Implications of Hong Kong’s Special Status Revocation for Agricultural Trade between the United States, Hong Kong, and Mainland China

Xi He (xihe@iastate.edu) and Wendong Zhang (wdzhang@iastate.edu)
In 1992, the United States granted Hong Kong status as a customs territory separate from mainland China. On June 29, 2020, however, the US Department of Commerce withdrew that status due to recent tensions between China and the United States. Hong Kong, as the world’s largest re-exporting port, plays a large intermediary role in US-China trade, and the revocation of its special status may provoke China into taking retaliatory economic and/or political actions. He and Zhang examine trends in Hong Kong’s import/export of US agricultural products and how that trade may be affected. They find that the revocation itself is not likely to directly affect US-China agricultural trade prospects much if neither China nor the United States responds with further actions.

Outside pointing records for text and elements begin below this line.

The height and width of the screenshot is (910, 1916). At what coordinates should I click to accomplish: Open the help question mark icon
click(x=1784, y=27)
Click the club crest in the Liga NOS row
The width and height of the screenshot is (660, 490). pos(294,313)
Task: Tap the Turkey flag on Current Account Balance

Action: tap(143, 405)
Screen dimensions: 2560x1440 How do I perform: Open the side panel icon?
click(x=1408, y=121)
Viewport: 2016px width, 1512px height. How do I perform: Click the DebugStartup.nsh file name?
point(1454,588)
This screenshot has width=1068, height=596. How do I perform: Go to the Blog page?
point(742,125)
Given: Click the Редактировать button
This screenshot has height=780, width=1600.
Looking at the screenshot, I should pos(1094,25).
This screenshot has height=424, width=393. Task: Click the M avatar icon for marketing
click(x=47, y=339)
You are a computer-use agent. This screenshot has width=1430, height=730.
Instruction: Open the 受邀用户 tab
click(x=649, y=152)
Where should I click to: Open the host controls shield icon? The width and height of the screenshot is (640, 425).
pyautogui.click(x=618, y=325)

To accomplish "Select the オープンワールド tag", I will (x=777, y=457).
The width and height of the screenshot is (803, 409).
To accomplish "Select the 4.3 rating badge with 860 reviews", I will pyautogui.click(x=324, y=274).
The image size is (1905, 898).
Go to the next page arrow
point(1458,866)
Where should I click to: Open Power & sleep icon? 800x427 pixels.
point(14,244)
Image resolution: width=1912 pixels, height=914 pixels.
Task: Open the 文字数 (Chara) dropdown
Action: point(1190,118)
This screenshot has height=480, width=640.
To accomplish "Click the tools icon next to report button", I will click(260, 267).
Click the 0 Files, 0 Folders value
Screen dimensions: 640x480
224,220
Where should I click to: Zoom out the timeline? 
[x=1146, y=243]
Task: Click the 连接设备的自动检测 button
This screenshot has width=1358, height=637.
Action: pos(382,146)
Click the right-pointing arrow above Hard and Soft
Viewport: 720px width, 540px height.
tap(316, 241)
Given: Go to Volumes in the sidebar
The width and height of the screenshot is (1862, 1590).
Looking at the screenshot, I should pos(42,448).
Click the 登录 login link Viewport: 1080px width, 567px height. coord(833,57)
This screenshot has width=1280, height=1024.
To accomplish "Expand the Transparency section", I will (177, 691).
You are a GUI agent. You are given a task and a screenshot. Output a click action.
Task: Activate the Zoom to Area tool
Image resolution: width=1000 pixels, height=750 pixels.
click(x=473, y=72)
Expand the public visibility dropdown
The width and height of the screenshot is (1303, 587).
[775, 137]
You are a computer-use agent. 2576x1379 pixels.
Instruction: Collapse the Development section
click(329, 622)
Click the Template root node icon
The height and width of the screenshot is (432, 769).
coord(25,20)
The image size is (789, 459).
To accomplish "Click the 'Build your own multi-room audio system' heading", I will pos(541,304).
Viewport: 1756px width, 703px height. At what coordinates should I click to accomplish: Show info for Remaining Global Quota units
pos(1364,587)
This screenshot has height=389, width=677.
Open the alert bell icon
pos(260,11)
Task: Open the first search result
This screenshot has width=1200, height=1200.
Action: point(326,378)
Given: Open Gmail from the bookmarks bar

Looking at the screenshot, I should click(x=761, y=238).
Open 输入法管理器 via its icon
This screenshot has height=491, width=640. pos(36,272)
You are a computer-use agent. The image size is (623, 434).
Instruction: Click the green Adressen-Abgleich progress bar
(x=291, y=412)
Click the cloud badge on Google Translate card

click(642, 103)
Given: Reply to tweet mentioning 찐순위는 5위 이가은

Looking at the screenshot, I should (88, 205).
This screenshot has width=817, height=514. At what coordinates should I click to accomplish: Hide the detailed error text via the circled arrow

Agriculture under the Specter of COVID-19

Lee Schulz (lschulz@iastate.edu) and Chad Hart (chart@iastate.edu)
Just like other sectors of the economy, the US agricultural sector has seen an economic downturn due to the COVID-19 pandemic. As various economic sectors resume activity, businesses are adjusting to living with the virus. Agricultural producers and USDA are reevaluating commodity markets and changing outlooks for the rest of the year. Schulz and Hart compare USDA’s meat, corn, and soybean projections from January 2020 with the most recent update, released in mid-June 2020, and find that the outlook changes are much more concentrated on prices than production.

Does Rural Broadband Expansion Encourage Firm Entry?

Yulong Chen (ylchen@iastate.edu), Liyuan Ma (liyuanm@iastate.edu), and Peter F. Orazem (pfo@iastate.edu)
The federal government has invested $60 billion thus far in rural broadband deployment, and, recently, FCC chairman Ajit Pai launched the Rural Digital Opportunity Fund, which will add up to $20.4 billion to further expand broadband in underserved rural areas. However, broadband expansion may not reverse the decades-long population shift from rural to urban markets and it does not affect all economic sectors equally. Chen, Ma, and Orazem look at the overall effect of broadband on net rural firm entry and find that the construction, manufacturing, wholesale trade, real estate, and arts and entertainment industries see the most positive benefits, but the broadband effect is too small to reverse the 70-year long rural to urban shift in population and economic activity.

Large Hog Companies Gain from China’s Ongoing African Swine Fever

Chen-Ti Chen (ctc@iastate.edu), Tao Xiong (taoxiong@mail.hzau.edu.cn), and Wendong Zhang (wdzhang@iastate.edu)
Since November 2018, China has reduced its hog and sow inventory by almost 32% due to ongoing outbreaks of African swine fever. These reductions—103 million pigs and 8.7 million sows—account for more than one-fifth of the world’s hog inventory, but they may come as a blessing in disguise for large hog companies. Chen, Xiong, and Zhang examine stock returns for China’s 10 largest hog firms and 15 global hog firms and find that China’s hog companies saw positive abnormal stock returns following ASF outbreaks.